Dopo la coinvolgente presentazione dei due romanzi fatta dallo stesso autore,  gli interventi e le domande del pubblico si sono succedute incentrandosi soprattutto sulle tematiche del Rivoluzionario, più sentite forse perché riferite al periodo più recente e contiguo a  quello che stiamo attualmente vivendo. Si tratta di un  materiale storico ancora fluido, che affronta questioni ed interrogativi tuttora irrisolti e propone riflessioni su fatti e problemi non decantati dal temppcio e dall’interpretazione critica. Temi vivi nella memoria di molti e forse presenti nell’esperienza personale almeno di una parte dei lettori: capaci quindi di sollevare reazioni, precisazioni, smentite. Benché, a mio parere, non abbia molto senso il confronto sui particolari, quando le premesse generali sono tra loro inconciliabili. In altri termini, come si può mettere a paragone lo scenario descritto e narrato nel Rivoluzionario, ovvero il contesto politicamente privilegiato di Bologna, città comunista per eccellenza, con il resto d’Italia?  E   particolarmente col Veneto cattolico e democristiano, dove la situazione politica e sociale è sempre stata profondamente, direi costituzionalmente diversa?
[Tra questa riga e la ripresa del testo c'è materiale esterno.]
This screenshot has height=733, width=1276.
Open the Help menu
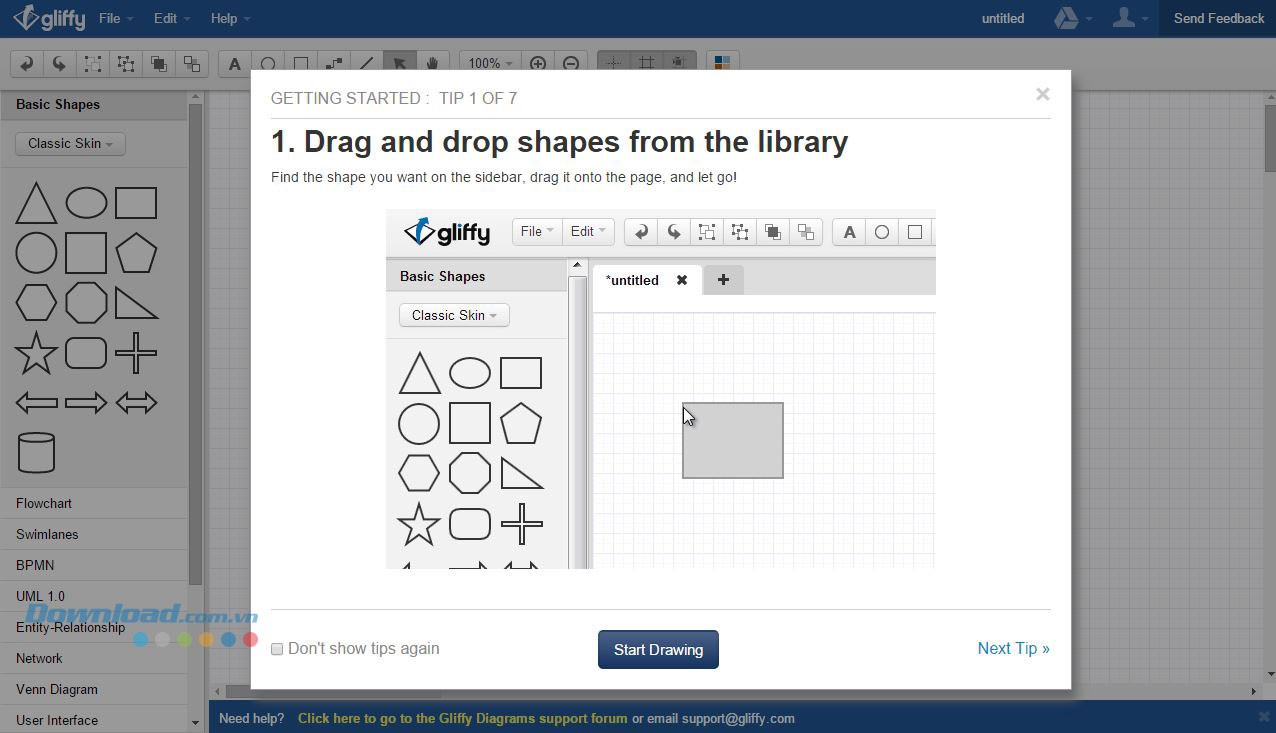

Tra gli interventi del pubblico, mi piace però ricordare almeno quello di un anziano signore di nome Adamo, che ha voluto portare la propria testimonianza di vita vissuta, rievocando, tra  la commossa attenzione dei presenti,  gli anni difficili della dittatura, e poi della guerra e della ricostruzione. Anni nei quali si sono consumate, tra mille stenti e difficoltà, la sua infanzia e la sua giovinezza. Nonostante il trascorrere dei decenni e il fluire di un’esistenza che – mi auguro – sarà stata comunque ricca anche di esperienze ed eventi sereni e gratificanti,  questi ricordi rimangono indelebili nella sua memoria,così vivi da poter suscitare ancora dolore ed emozione.

Dal passato prossimo al presente. La drammaticità della situazione italiana, oggi – osserva Varesi – è la perdita di speranza. Non solo da parte dei più giovani,  che di giorno in giorno si vedono sbarrare le strade del futuro, ma anche da parte dei più anziani (anche senza risalire agli anni della guerra e della Resistenza), che hanno conosciuto momenti storici un po’ migliori. Momenti in cui sembrava di poter  individuare un orizzonte verso cui avanzare tutti insieme, in un Paese moderno e democratico, momenti in cui poteva avere qualche senso elaborare dei progetti di vita. Oggi non è più così, per nessuno. E non si tratta tanto della quasi ovvia demistificazione di un’utopia, quanto, molto più dolorosamente, del crollo di qualsiasi prospettiva concreta per un’esistenza dignitosa e civile. L’assenza di programmazione politica ha affossato il Paese, ha stravolto dati che si credevano certezze, annullando qualsiasi progettualità. La gestione dello Stato ormai degradata, fatta da politicanti spesso corrotti, sempre asserviti ad esigenze economiche personalistiche e talvolta poco oneste, ha uniformato il panorama negando ogni possibile punto di riferimento. È preclusa, così, persino l’ipotesi della lotta.